En juin, 372.000 emplois ont à nouveau été créés, principalement dans les secteurs qui profitent de la réouverture de l’économie après le Covid-19. À ce rythme-là, l’emploi total est en bonne voie pour atteindre le niveau d'avant la pandémie au cours de cet été. Cela ne signifie toutefois pas que la situation sur le marché de l’emploi américain sera bientôt identique à celle qui existait avant la crise sanitaire. Les secteurs les plus touchés, comme l’horeca et les loisirs, comptent encore plus d'un million d’emplois de moins qu’avant la pandémie. De nombreux travailleurs dans ces secteurs qui nécessitent des contacts intensifs n’ont pas repris leur ancien emploi, parce qu’ils sont partis à la retraite ou parce qu’ils se sont tournés vers d'autres secteurs.
La participation au travail, ou la part des Américains qui sont actifs sur le marché de l’emploi, est à nouveau retombée en juin et reste bien inférieure au niveau d'avant le Covid-19. En combinaison avec la forte demande de main d'œuvre, cela entraîne une pénurie énorme sur le marché du travail. Les USA comptent près de deux postes vacants par chômeur et le salaire moyen en juin était supérieur de 5,1 pour cent à l'an dernier. En Europe également, le marché du travail tourne à plein régime depuis un certain temps. En mai, le chômage dans la zone euro est tombé à un nouveau plancher record de 6,6 pour cent. Contrairement aux USA, la participation au travail des 15-64 ans est entièrement remise de la pandémie dans la plupart des pays européens et elle atteint un niveau record (voir graphique). En Europe, le choix consistant à atténuer l’impact de la pandémie grâce à des systèmes de réduction du temps de travail (RTT) et à limiter ainsi les pertes d’emplois s’est avéré judicieux. Selon le FMI, le recours aux RTT a évité une augmentation supplémentaire du chômage européen de 2,5 pour cent et a facilité considérablement la reprise de l’économie après les confinements. La suppression progressive des systèmes de RTT au second semestre de l’an dernier et en 2022 ne s’est pas traduite par une hausse du chômage. Au contraire, vu la forte demande de travail, l’Europe est également confrontée à une pénurie aiguë de personnel et à une pression haussière sur les salaires.

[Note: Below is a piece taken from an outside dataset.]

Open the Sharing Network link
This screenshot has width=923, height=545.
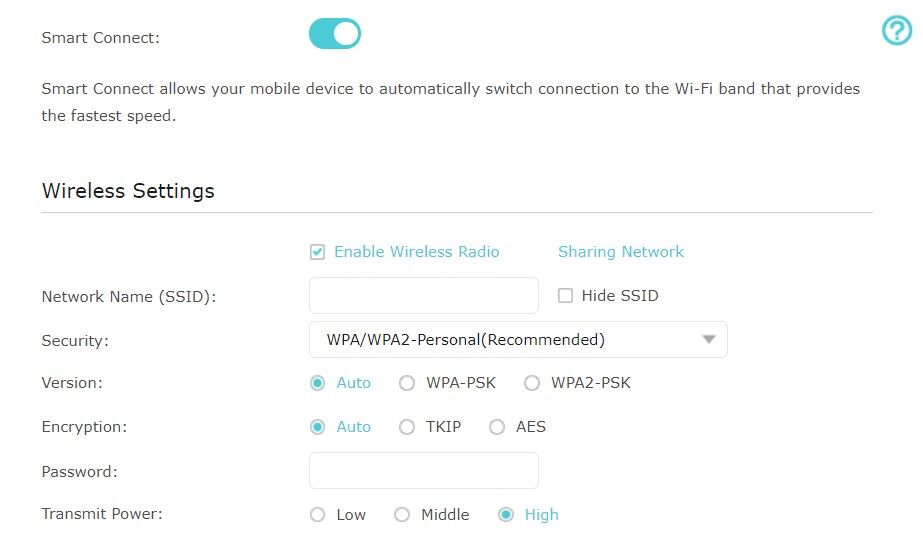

En raison de la facture douloureuse de l’inflation élevée et de la faiblesse du chômage, les syndicats et les travailleurs imposent des exigences salariales plus élevées dans les négociations collectives. C’est ainsi que les ouvriers de la métallurgie en Allemagne, pays qui donne souvent le ton au reste de la zone euro en matière de salaires, ont déjà exigé 8 pour cent d'augmentation salariale nominale. Nous pensons que la croissance salariale nominale dans la zone euro s'établira autour de 4 à 5 pour cent cette année et 3 à 4 pour cent en 2023. Ce n’est pas suffisant pour compenser la flambée des prix à la consommation, mais c’est nettement au-dessus du niveau visé par la BCE.
En résumé, les risques d'une baisse des perspectives de croissance aux USA et en Europe ont bel et bien augmenté ces derniers mois, mais cela ne fera pas changer d'avis la Fed et la BCE. Vu la pénurie exceptionnelle sur le marché du travail et l’inflation salariale élevée, les banques centrales restent fermement décidées à augmenter fortement les taux cet été.